=== PROBLEM STATEMENT ===
Please write out the following passage on biblical maternal images of God word for word.

=== PASSAGE GIVEN ===
Biblical Maternal Images of God by Shiao Chong

by Christine Sine

Mother’s_day_udit1 from Wikimedia Commons


Mother’s Day makes me think about God’s maternal side. Christianity has been guilty of a patriarchal history that has been oppressive of women. Our conception of God as masculine, e.g. God as Father or King, certainly contributes to our slide into patriarchy. Although written in patriarchal contexts, the Bible itself does not refer to God exclusively in masculine metaphors. There are, albeit few, feminine metaphors used to describe God in the Bible. In this post, I want to highlight the maternal or motherly metaphors used.

God as Mother Bird & Mother Bear

One of the common images is God as a mother bird sheltering her children under her wings. We see this in Ruth 2:12 – “May you be richly rewarded by the LORD, the God of Israel, under whose wings you have come to take refuge.” (All references are from Today’s New International Version.) The Psalms used this imagery a number of times:

“Keep me as the apple of your eye; hide me in the shadow of your wings.” (Psa. 17:8)

=== SOURCE MATERIAL ===
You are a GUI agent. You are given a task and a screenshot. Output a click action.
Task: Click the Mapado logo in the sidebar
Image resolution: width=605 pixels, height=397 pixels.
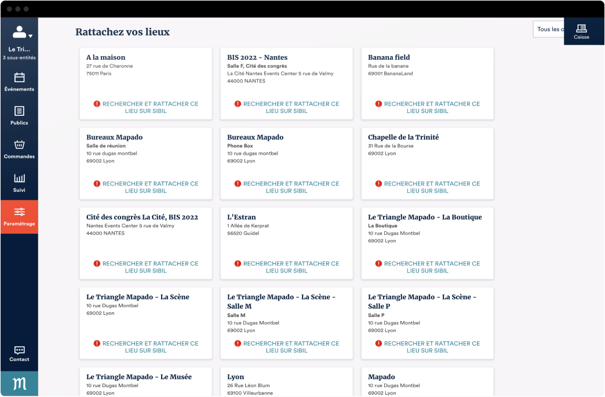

=== PROBLEM SOLUTION ===
Biblical Maternal Images of God by Shiao Chong

by Christine Sine

Mother’s_day_udit1 from Wikimedia Commons


Mother’s Day makes me think about God’s maternal side. Christianity has been guilty of a patriarchal history that has been oppressive of women. Our conception of God as masculine, e.g. God as Father or King, certainly contributes to our slide into patriarchy. Although written in patriarchal contexts, the Bible itself does not refer to God exclusively in masculine metaphors. There are, albeit few, feminine metaphors used to describe God in the Bible. In this post, I want to highlight the maternal or motherly metaphors used.

God as Mother Bird & Mother Bear

One of the common images is God as a mother bird sheltering her children under her wings. We see this in Ruth 2:12 – “May you be richly rewarded by the LORD, the God of Israel, under whose wings you have come to take refuge.” (All references are from Today’s New International Version.) The Psalms used this imagery a number of times:

“Keep me as the apple of your eye; hide me in the shadow of your wings.” (Psa. 17:8)